Information supplied Block Start
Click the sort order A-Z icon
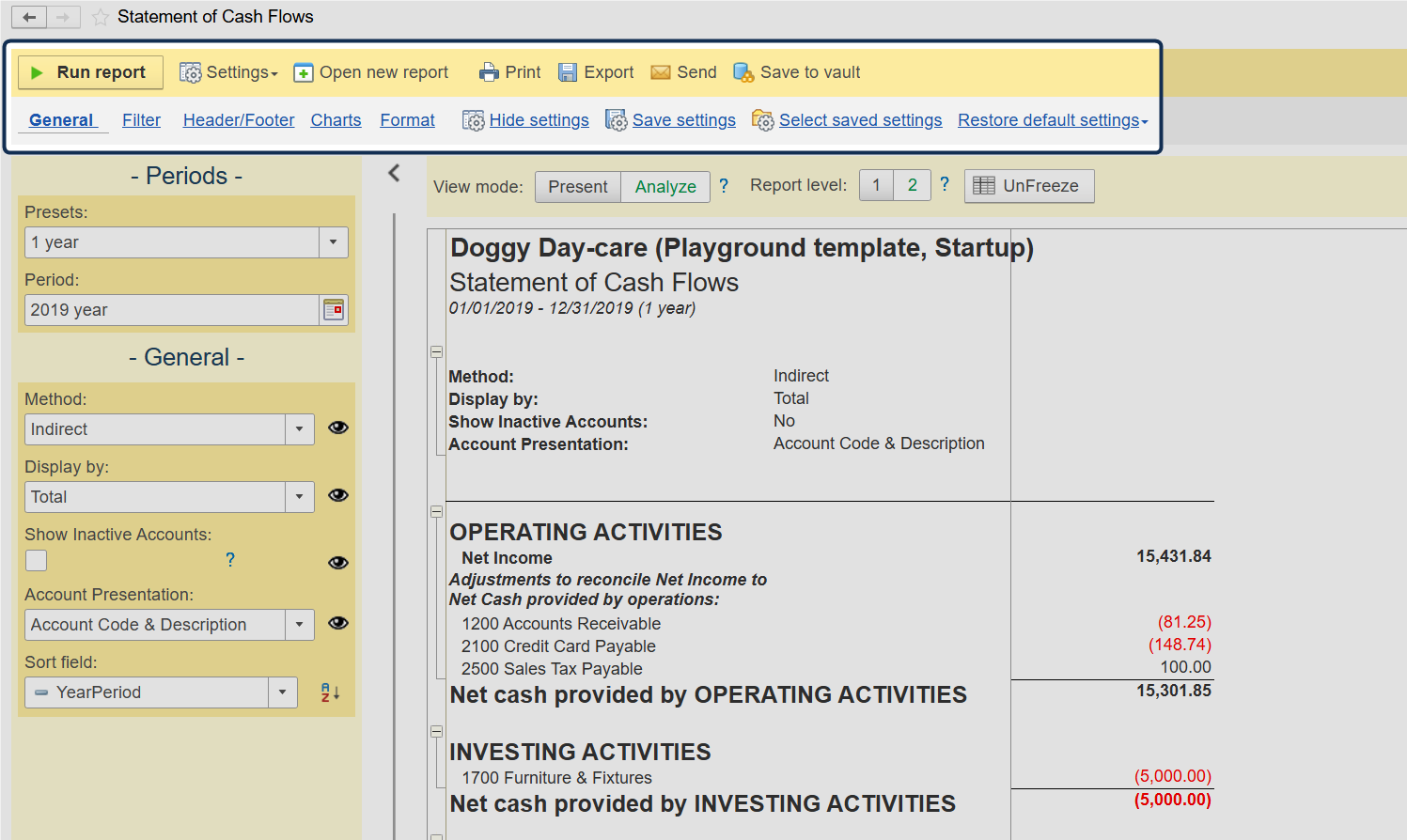This screenshot has height=840, width=1407. coord(330,692)
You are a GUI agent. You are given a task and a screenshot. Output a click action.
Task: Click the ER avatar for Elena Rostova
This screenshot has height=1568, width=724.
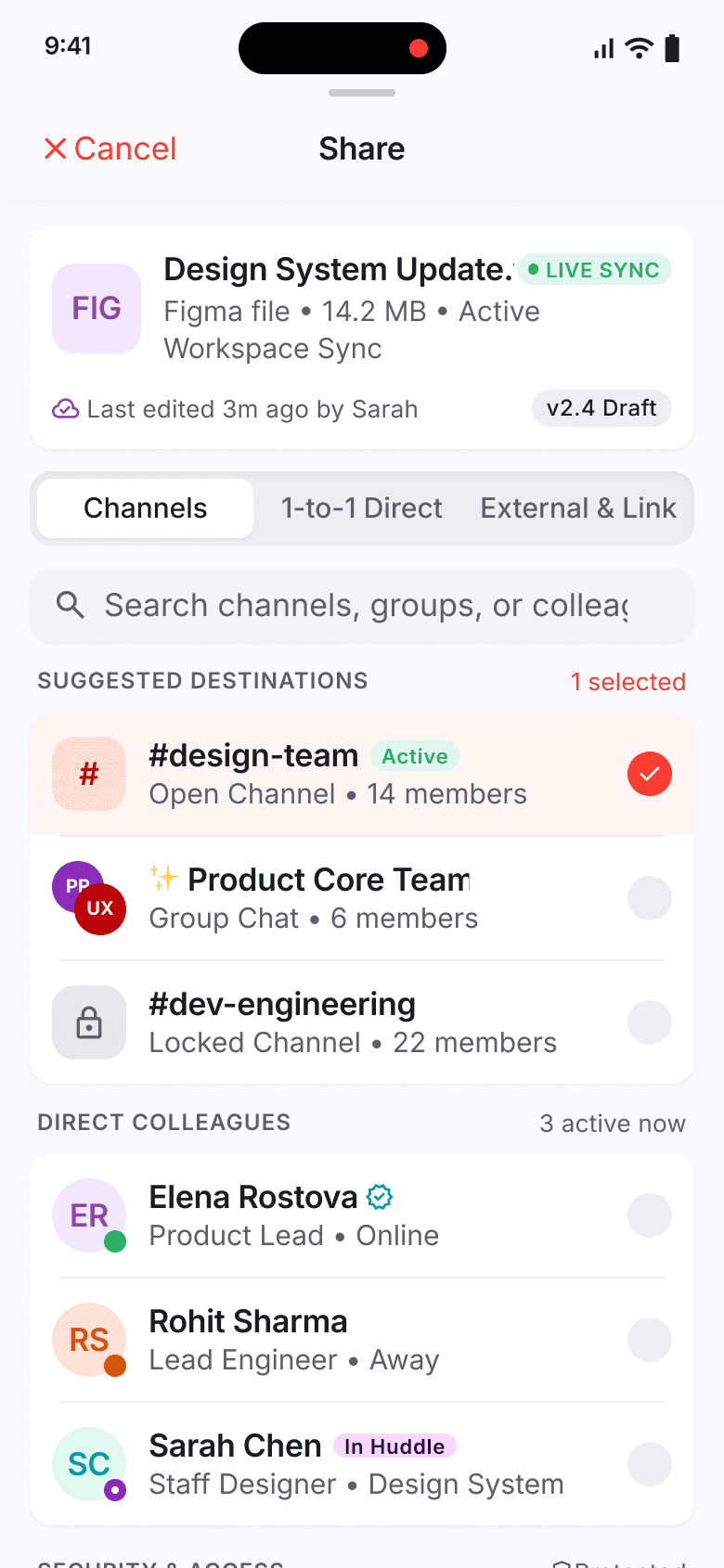point(89,1215)
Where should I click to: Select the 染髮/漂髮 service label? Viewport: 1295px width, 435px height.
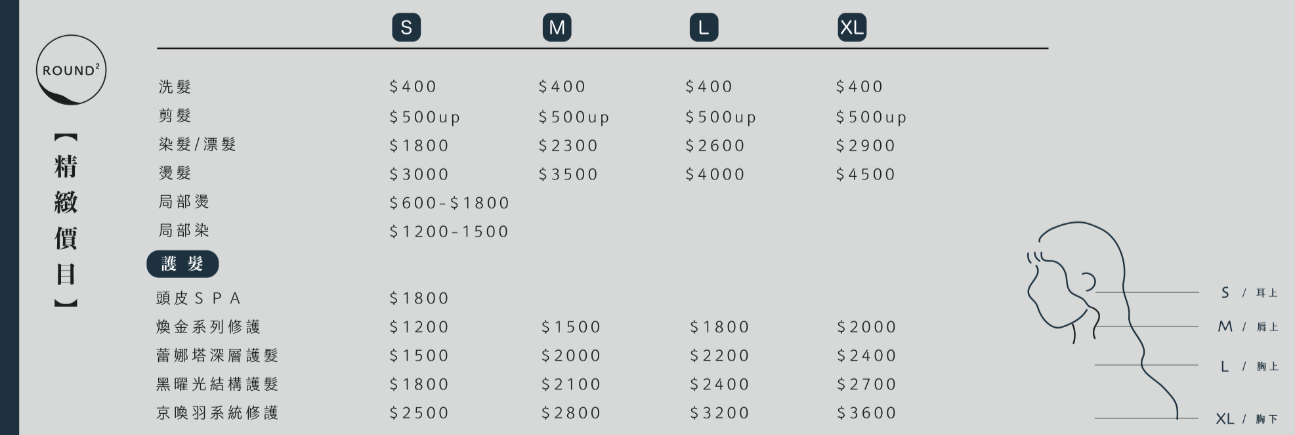click(x=197, y=145)
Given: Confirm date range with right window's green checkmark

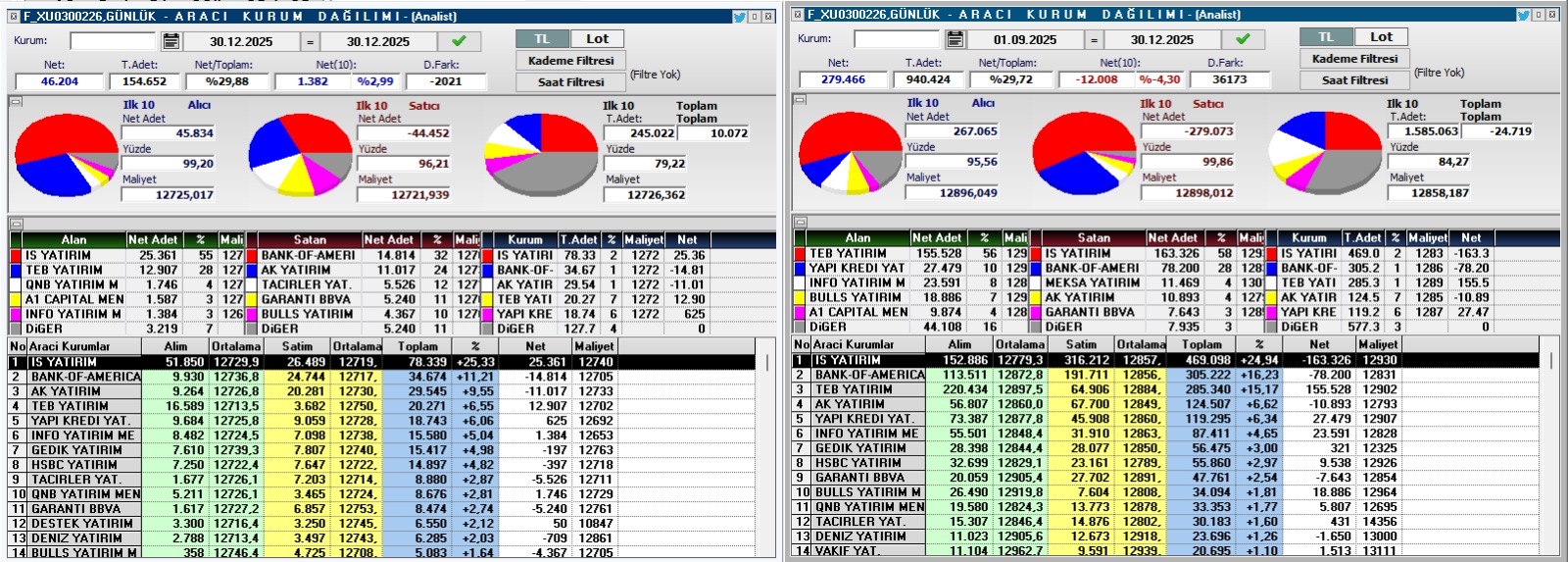Looking at the screenshot, I should [1243, 39].
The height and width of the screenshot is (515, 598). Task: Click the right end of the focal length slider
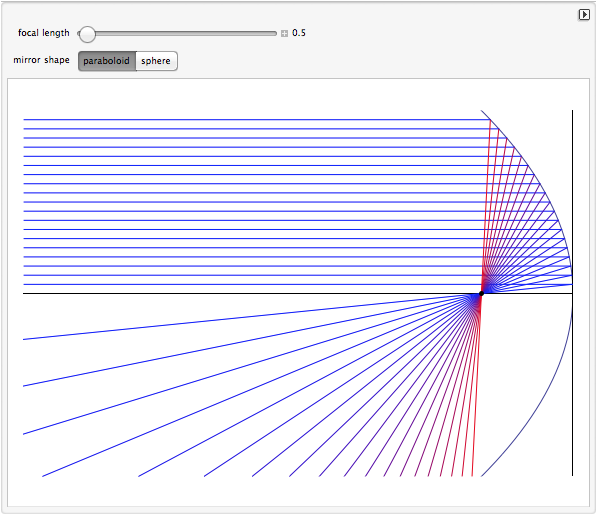(275, 34)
Information supplied Block End
#### [Brief]
What is needed is an exact repeat of the lines from the one containing "The height and" through the last line of the records above, both included, with pictures left out.

#### [Completed task]
The height and width of the screenshot is (515, 598). Task: Click the right end of the focal length slider
(275, 34)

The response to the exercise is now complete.